Dividend ETFs are highly reliable vehicles that can perform remarkably well over the long run. They are still underrated because most of the gains actually come through venues you can’t see. If you compare a growth stock and a dividend ETF, it becomes clear that the growth stock has been winning for the past 20 years.
However, when you take dividend reinvestments and the compounding into account, you’ll quickly realize that the dividend ETF is the one snowballing into an avalanche. On the other hand, the growth stock is susceptible to a Dot-Com-esque collapse.
Thus, it is important to keep a large chunk of your portfolio in dividend ETFs. Here are three to consider.
Fidelity High Dividend ETF (FDVV)
The Fidelity High Dividend ETF is a passively managed fund that tracks the Fidelity High Dividend Index. It captures returns from large and mid-cap U.S. companies that pay growing dividends. The ETF combines solid performance and a reliable dividend yield of 2.73%. It is up 16% over the past year and has outperformed most mainstream dividend ETFs, that too with an expense ratio of just 0.15%.
FDVV’s performance is thanks to the fund putting a quarter of its holdings in tech, with the rest in a blend of more stable industries. Tech stocks constitute the top holdings, followed by true dividend payers. These top holdings don’t have the best dividend yields, but they do drive upside and also have comparably higher dividend growth.

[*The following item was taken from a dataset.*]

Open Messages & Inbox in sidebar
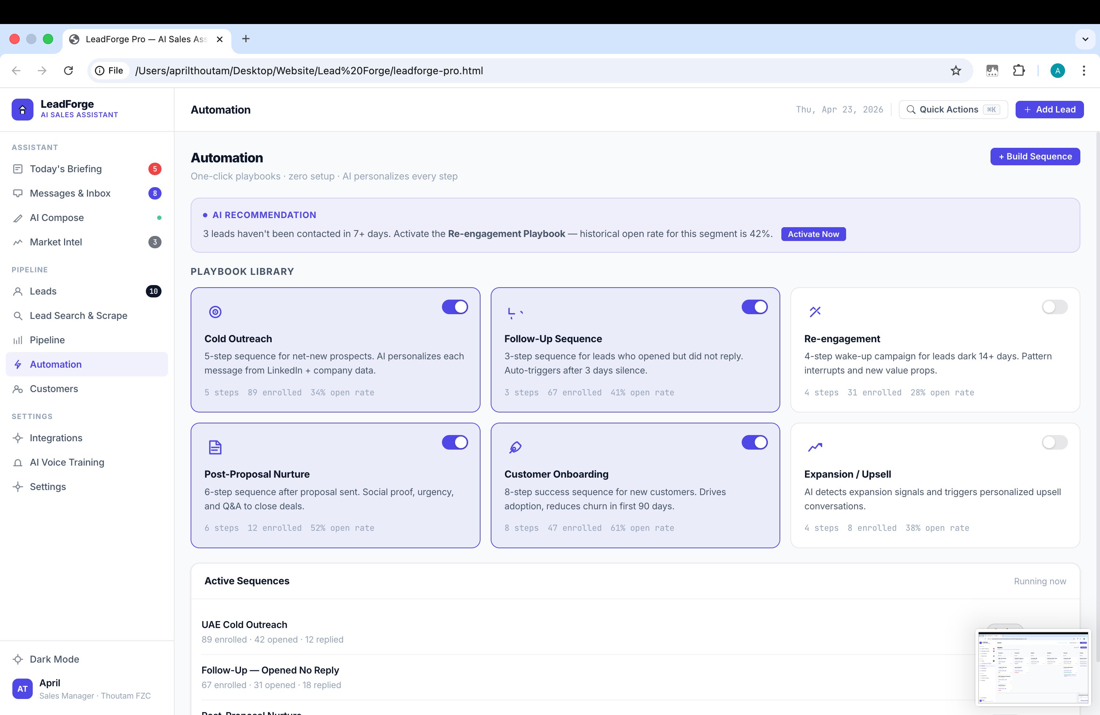The width and height of the screenshot is (1100, 715). point(70,193)
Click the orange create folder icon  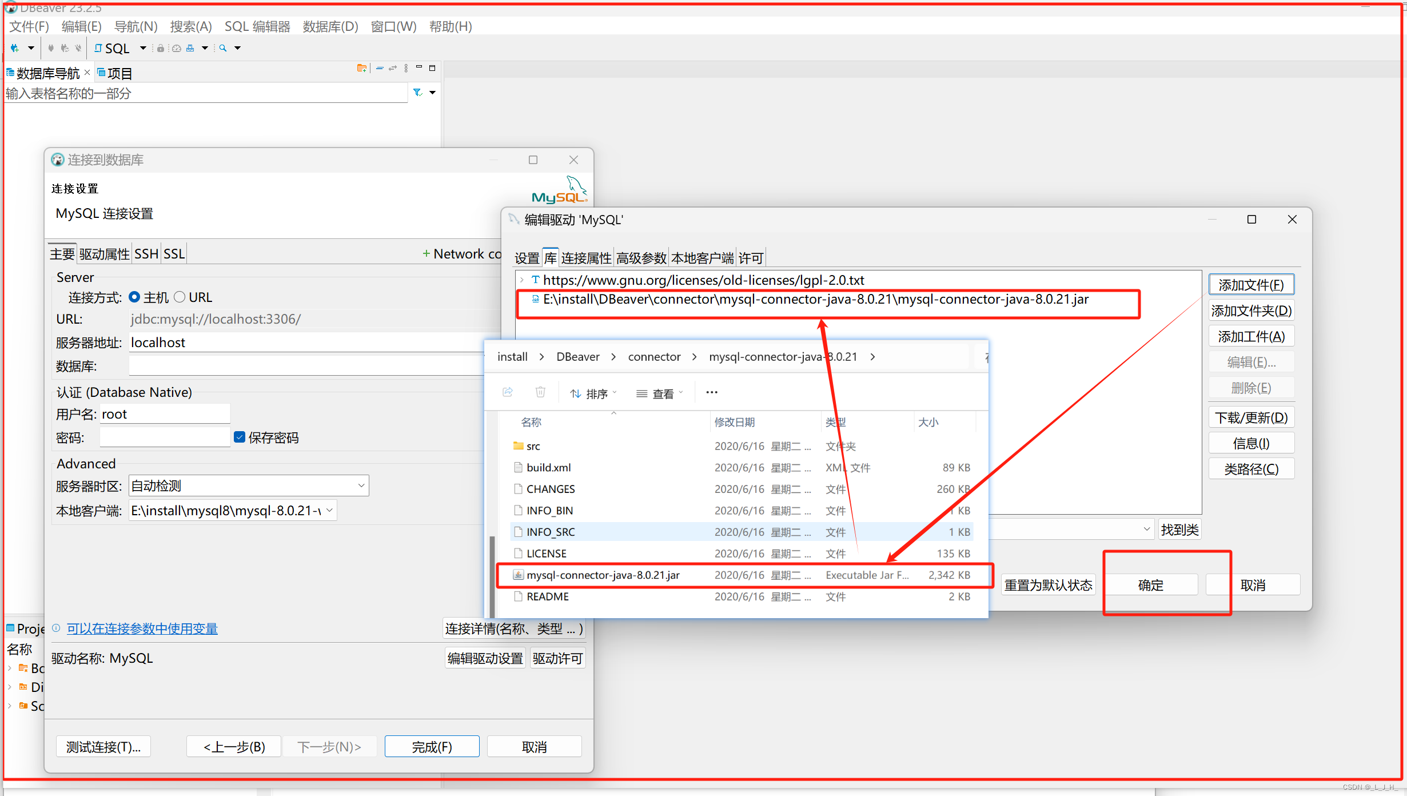point(361,68)
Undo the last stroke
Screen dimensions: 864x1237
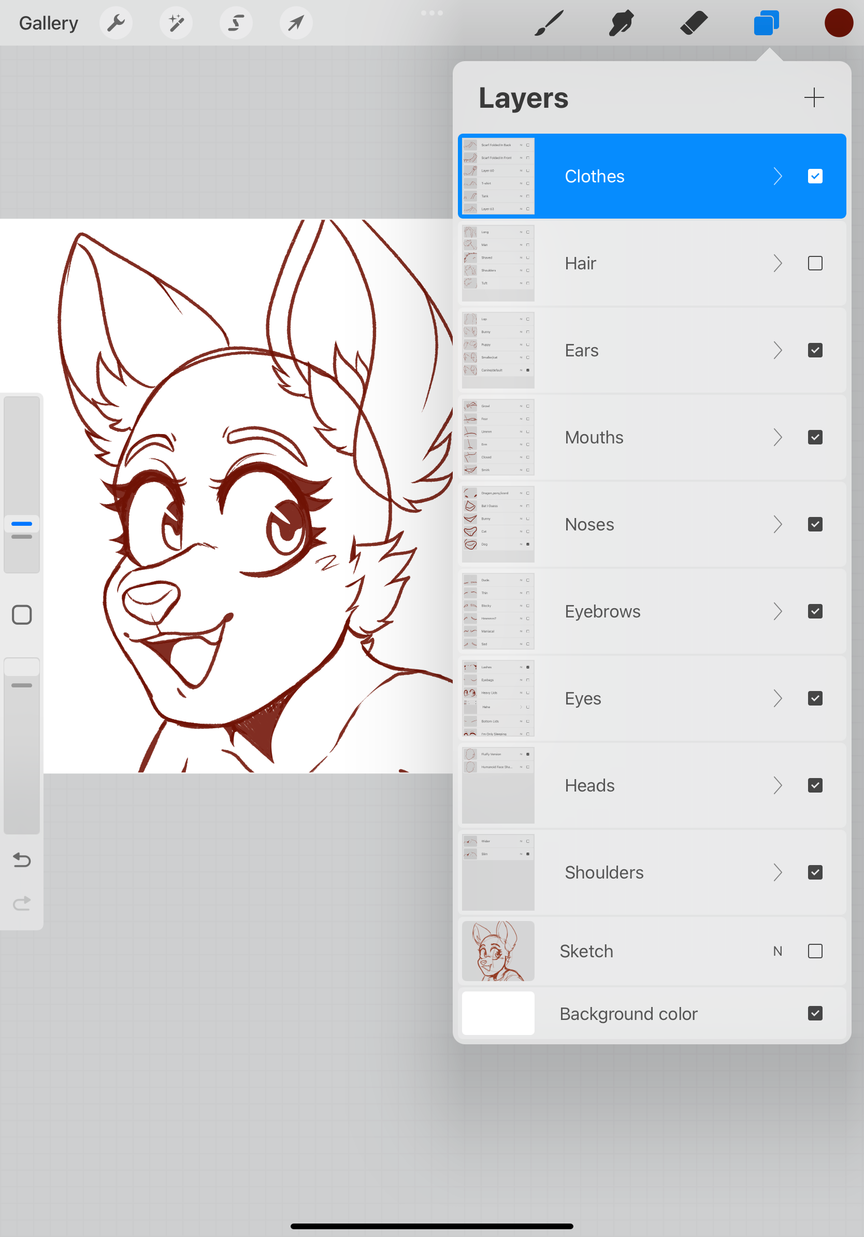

I expect FDVV to keep doing well. It has nearly doubled since the start of 2020. Doubling in the next four years is possible if you keep reinvesting the dividends and the broader market continues cooperating.
Franklin Intl Low Volatility High Dividend Index ETF (LVHI)

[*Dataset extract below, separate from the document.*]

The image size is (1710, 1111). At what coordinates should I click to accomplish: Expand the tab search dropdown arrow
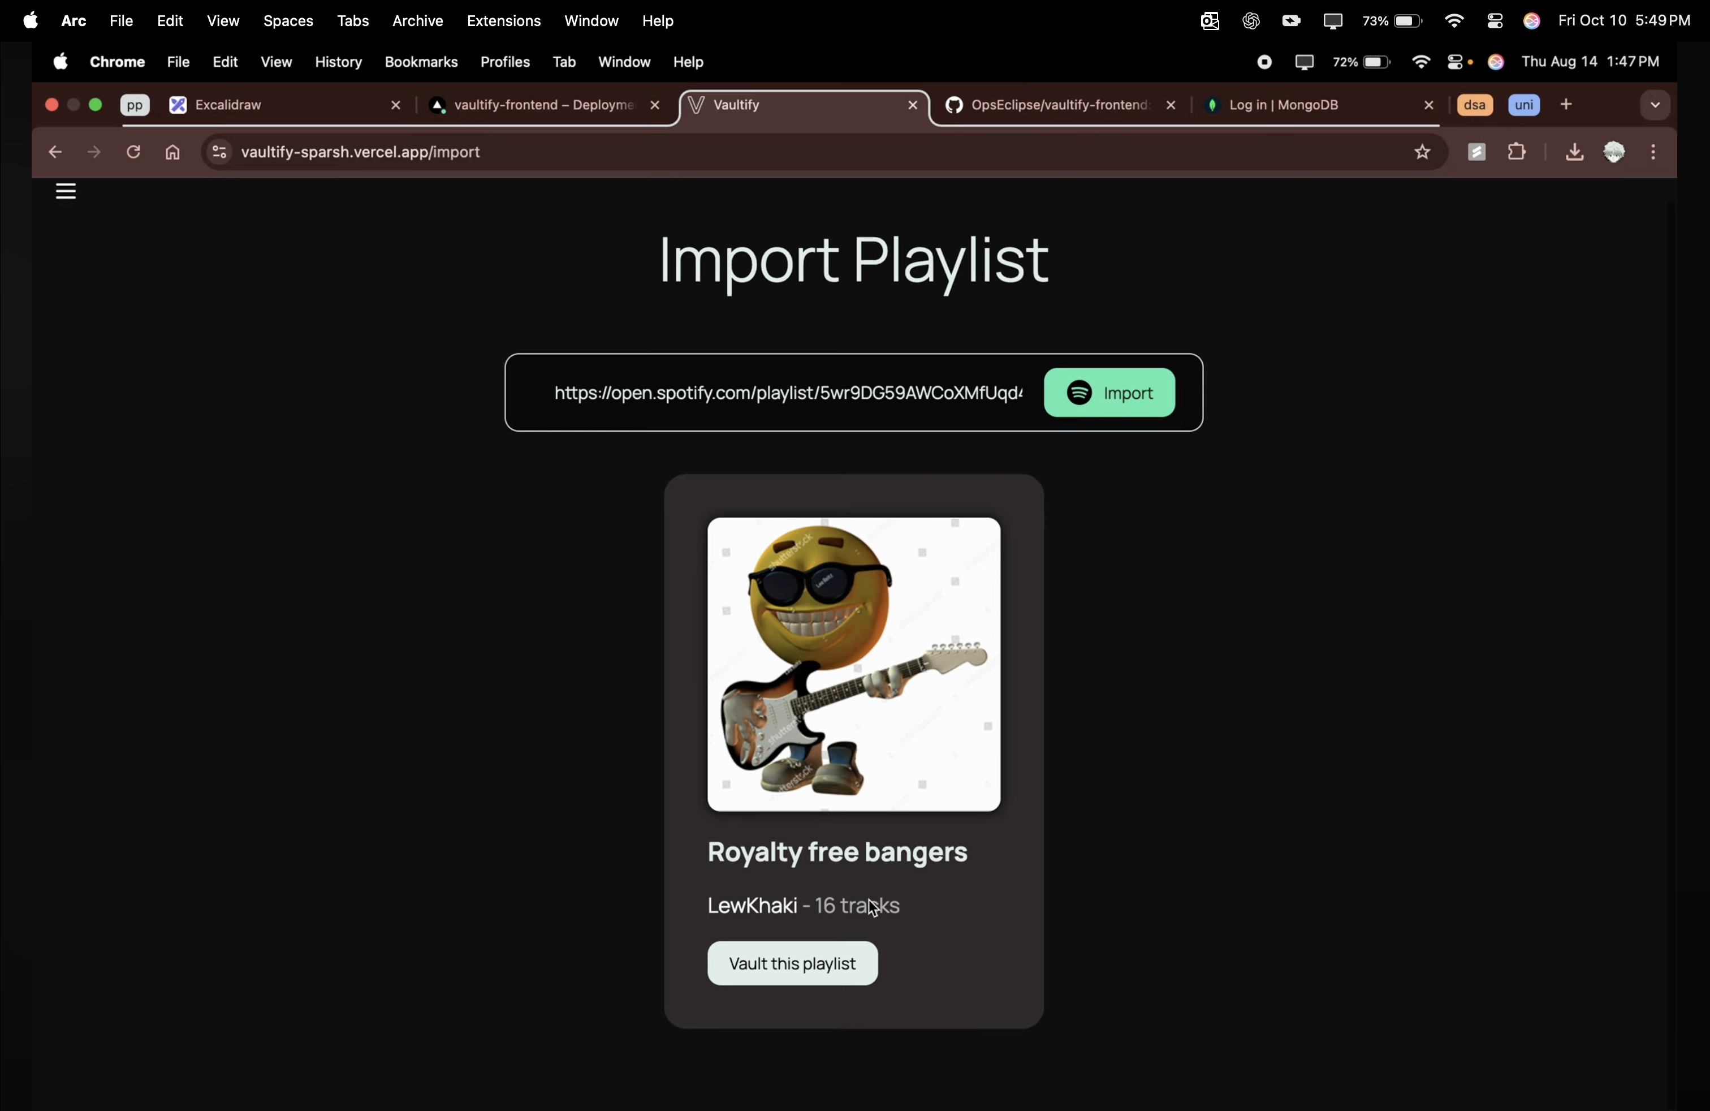[x=1655, y=106]
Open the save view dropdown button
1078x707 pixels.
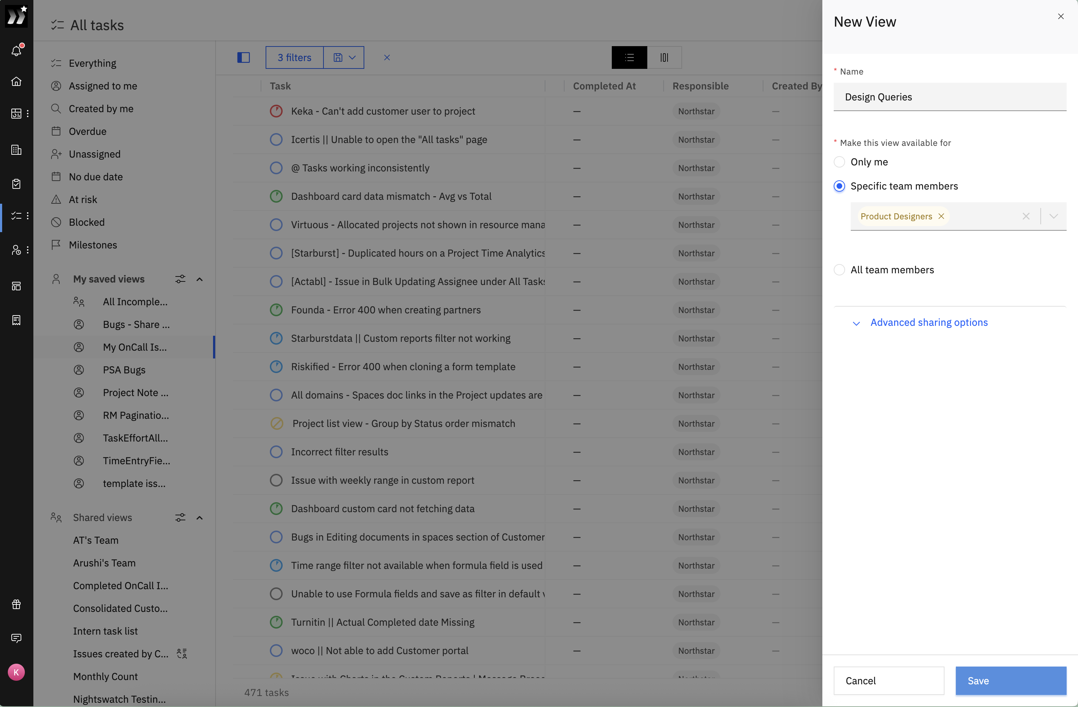[344, 57]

The Franklin International Low Volatility High Dividend Index ETF has gained nearly 30% in the past year. It invests in stocks outside the U.S., and the strategy keeps volatility in check. LVHI’s strong performance is thanks to foreign stocks doing well due to the dollar’s slide. Moreover, higher-yielding assets are performing well worldwide due to central banks cutting interest rates. Morgan Stanley expects the dollar to keep losing value this year, and I expect the same due to the incoming Fed chair supporting even lower interest rates.
LVHI gets you what no domestic ETF does. You get exceptionally strong performance plus a 4.46% yield. The ETF has historically been worse off, but the recent breakout can see it close the gap quickly. It has the legs to keep outperforming the broader market through 2030 as international stocks catch up.

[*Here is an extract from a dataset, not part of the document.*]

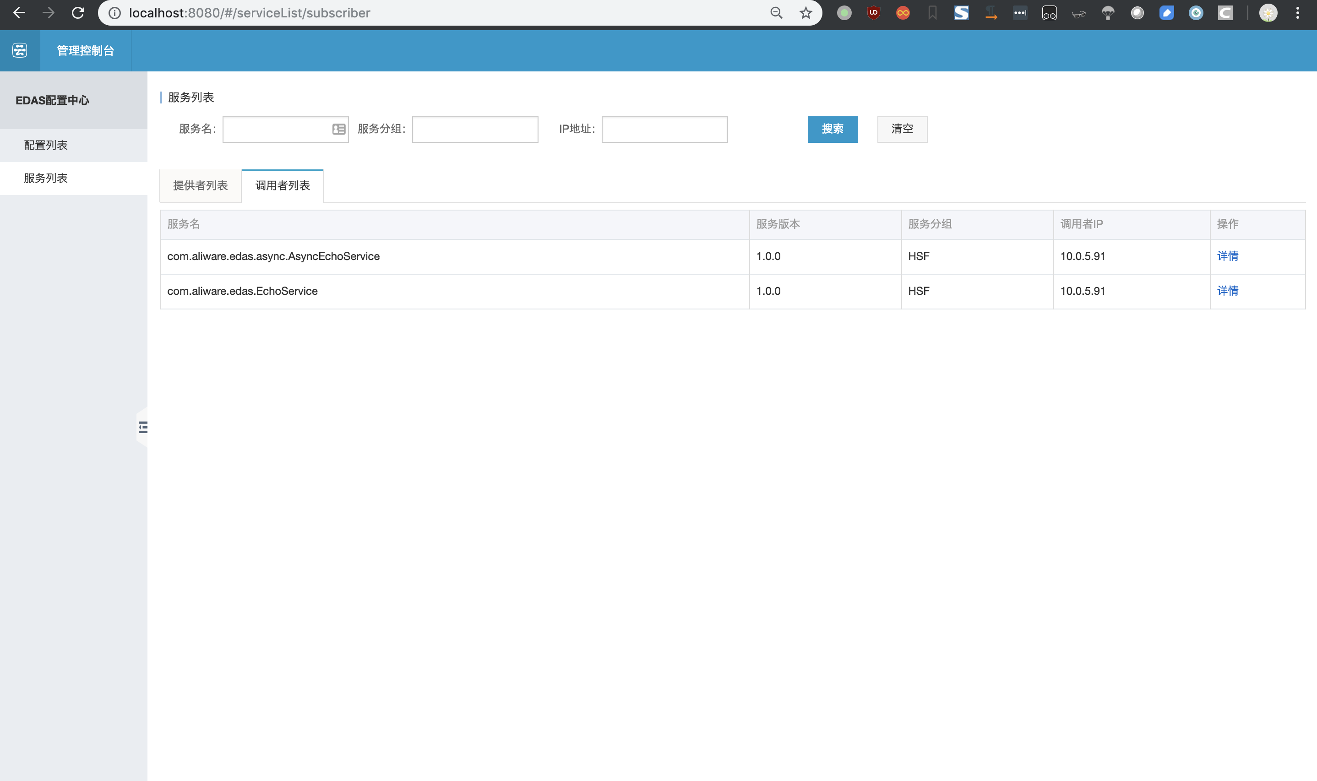Open 详情 for AsyncEchoService row
1317x781 pixels.
pos(1228,256)
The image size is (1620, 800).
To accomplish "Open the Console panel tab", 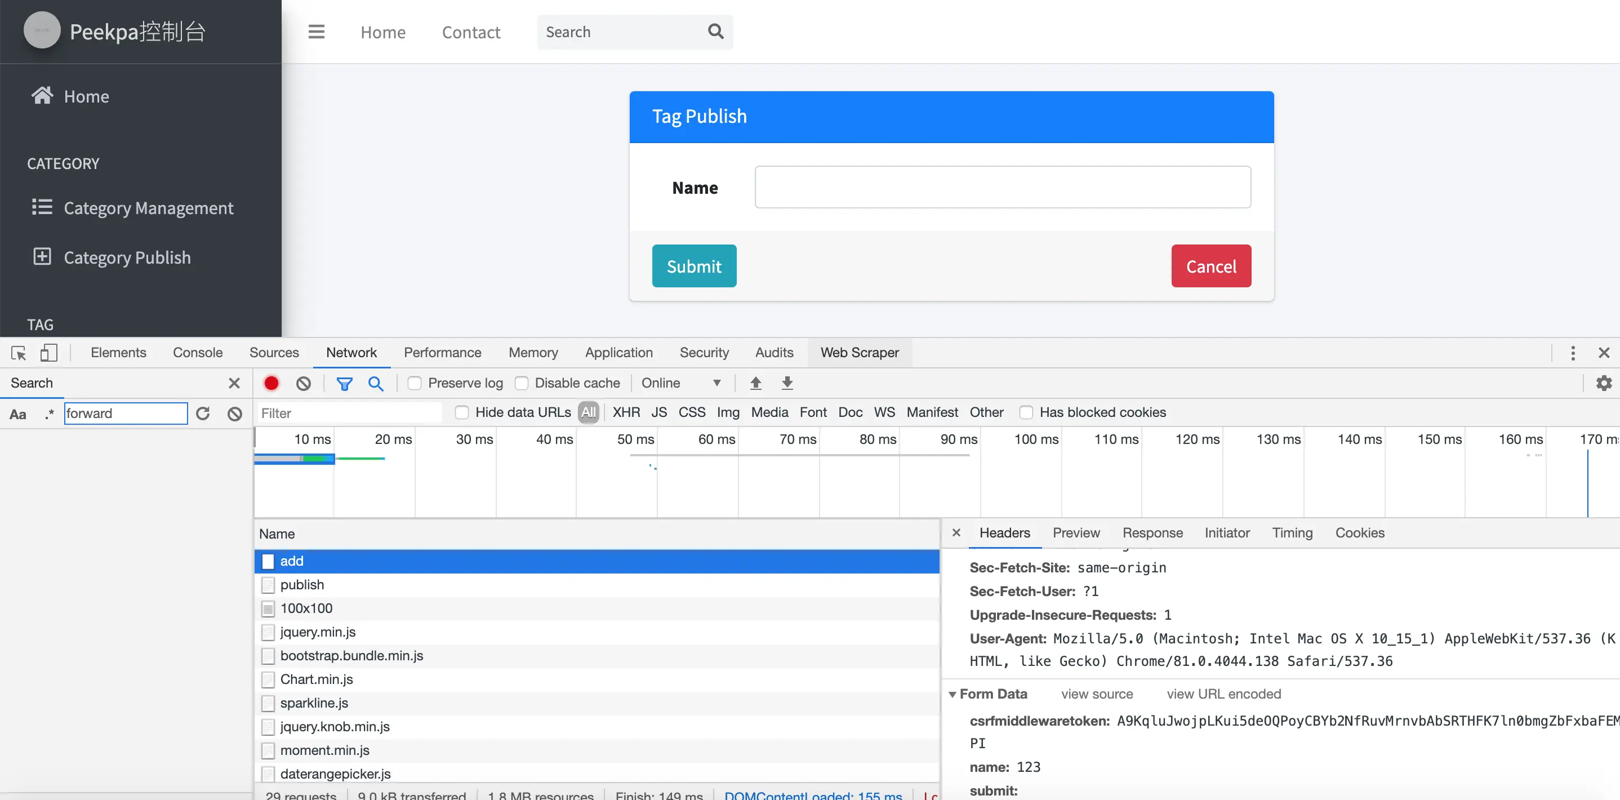I will coord(197,353).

LVHI’s expense ratio is more on the pricier end at 0.40%, but the yield makes it very much worth it. We’re looking at a solid 2026 performance if interest rates keep getting cut and the dollar continues falling, along with strong performance among international companies.
Direxion Daily 20+ Year Treasury Bull 3X Shares (TMF)
Direxion Daily 20+ Year Treasury Bull 3X Shares is not a traditional equity fund. This is a leveraged fund that targets 3x the daily performance of the ICE U.S. Treasury 20+ Year Bond Index. Plainly put, for every 1% the index moves in a given day, TMF targets a 3% move in the same direction.
I would play this ETF differently than the other two and sell it when it rises above $120. Leveraged ETFs are not buy-and-hold vehicles and will decay when you hold. However, TMF is well-positioned to deliver multibagger gains in the near to medium term due to rate cuts. Declining interest rates will push long-term Treasuries higher, and TMF will benefit disproportionately from it. Once Treasury yields finally start sliding, TMF could quickly double or triple from current prices. This should happen before 2030 if rate cuts come as expected.
In the meantime, you’re getting a 3.95% dividend yield. The expense ratio is 0.91%, which is expensive but negligible since this isn’t an ETF I’d hold for long.